Created attachment 196 [details] A patch to add update/downdate functionality The LDLT decomposition of a matrix A can be "updated" to yield the decomposition of A + W*W^T. Typically W is a column vector (a "rank-1 update"), but this patch also permits efficient rank-r updates. Moreover, it also supports "downdates," corresponding to removing previously-added columns of W.
hi, thanks for the patch. I see you adapted an algorithm initially designed for sparse matrices, but for dense ones do you know how does it compare to more classical algorithms based on Givens rotation? For instance see this page for a tech report and code on such an algorithm: http://lapmal.epfl.ch/software/index.shtml
(In reply to comment #1) > hi, thanks for the patch. I see you adapted an algorithm initially designed for > sparse matrices, but for dense ones do you know how does it compare to more > classical algorithms based on Givens rotation? For instance see this page for a > tech report and code on such an algorithm: > http://lapmal.epfl.ch/software/index.shtml I don't know; I haven't tested it myself. One advantage of this algorithm is that, for multiple-rank updates, it does the diagonals first and then L. If the diagonals were maintained in a separate array, this would presumably be better from a memory-locality perspective. (See comments in the summary section of the paper I referred to.) However, since Eigen maintains the diagonals as part of the overall matrix, it may not be advantageous. Also, the main use case will presumably be rank-1 updates, for which it sounds like the BLAS-based code may have advantages. Finally, it may be worth noting that the link you sent me contains code for LLT, whereas what I contributed is for LDLT.
Fair enough. For the record, this paper is very interesting too: "Methods for Modifying Matrix Factorizations", starting from page 10. Regarding your patch, don't expect it to be integrated very quickly because it would require some bits of work such as cleaning, unit testing, make the API consistent with the rest of Eigen, etc. but again thanks a lot for sharing.

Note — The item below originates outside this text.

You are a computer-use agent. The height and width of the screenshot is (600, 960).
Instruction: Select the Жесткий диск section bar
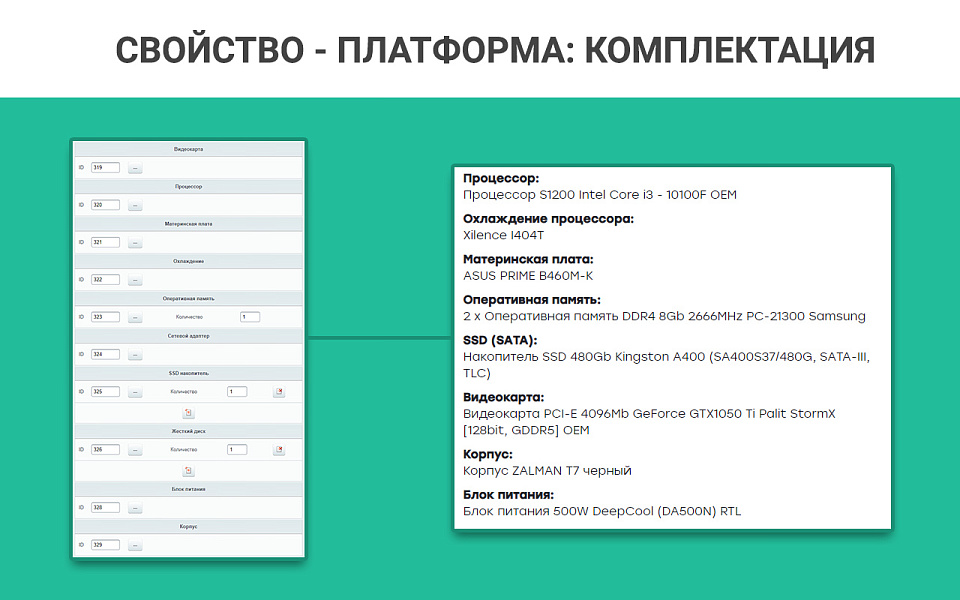pyautogui.click(x=188, y=430)
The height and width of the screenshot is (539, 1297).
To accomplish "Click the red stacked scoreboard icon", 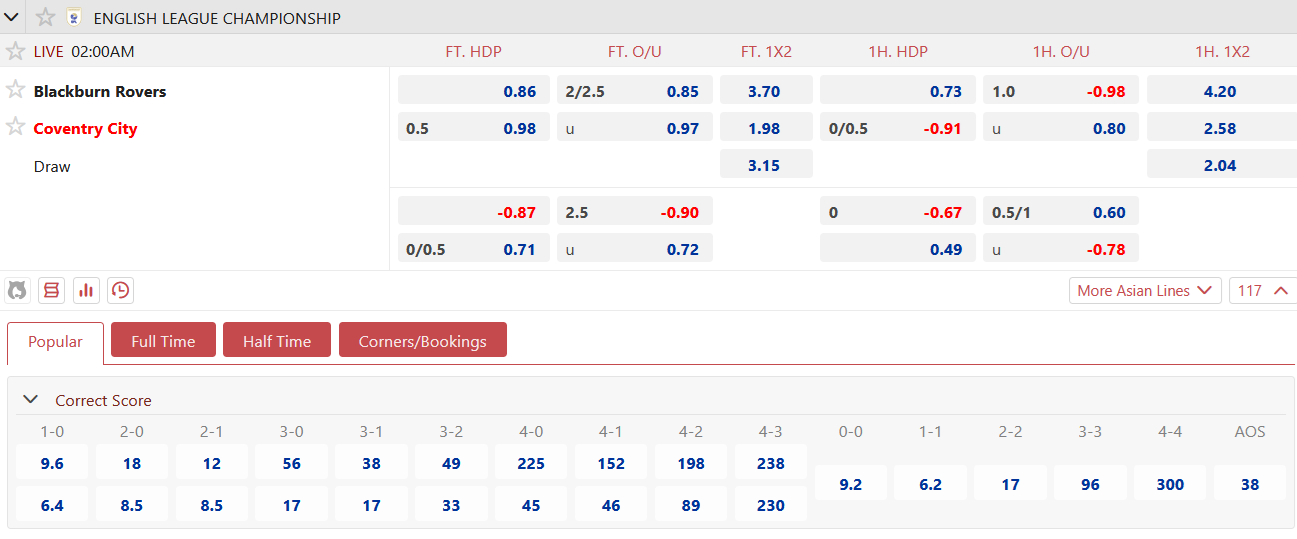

(In reply to comment #3) > Fair enough. I did some testing. I'll attach one test program---maybe this will be a starter on a unit test? Testing: DataType = float, W has 200 rows & 50 columns Speedwise, the new update() functionality seems to be comparable to, and indeed faster than, the current decomposition code. Last line of valgrind output: With just the conventional decomposition of A enabled (all else commented out, except for cout << ldltDirect.vectorD().coeff(0) to ensure that the computation is not optimized out): I refs: 18,949,850 With just the updating (W-based) decomposition enabled (for comparison leaving the calculation of A intact, even though it is not used): I refs: 15,118,056 With the (useless) calculation of A also disabled: I refs: 6,705,744 So if one is working with matrices originally defined as W W^T, the updating code is almost 3-fold faster than the current code. This seems like an enhancement worth having. Accuracywise, the new update() functionality is significantly worse, perhaps due to the lack of pivoting-updates (i.e., there is no pivoting). Here was my output: Direct err: 0.0289234 Update err: 0.548278 Direct: post/pre = 2.74359e-06 Update: post/pre = 2.42571e-05 The last comparison is probably the most relevant (see comments in code), since we typically care far more about the inverse properties of the decomposition than its accuracy in reconstructing the original matrix. > For the record, this paper is very interesting too: "Methods for > Modifying Matrix Factorizations", starting from page 10. Thanks for the tip, I will look at it. On a related note, for updating SVD (something I may also be interested in implementing) I have the impression that the state-of-the-art is Brand 2002, "Incremental singular value decomposition of uncertain data with missing values." Even without missing values, my naive impression is that this algorithm is now widely used. > Regarding your patch, don't expect it to be integrated very quickly because it > would require some bits of work such as cleaning, unit testing, make the API > consistent with the rest of Eigen, etc. but again thanks a lot for sharing. OK. If there's more I can do, let me know. I'd be curious to see how it evolves in the hands of someone who really knows the API, it would surely be educational for me.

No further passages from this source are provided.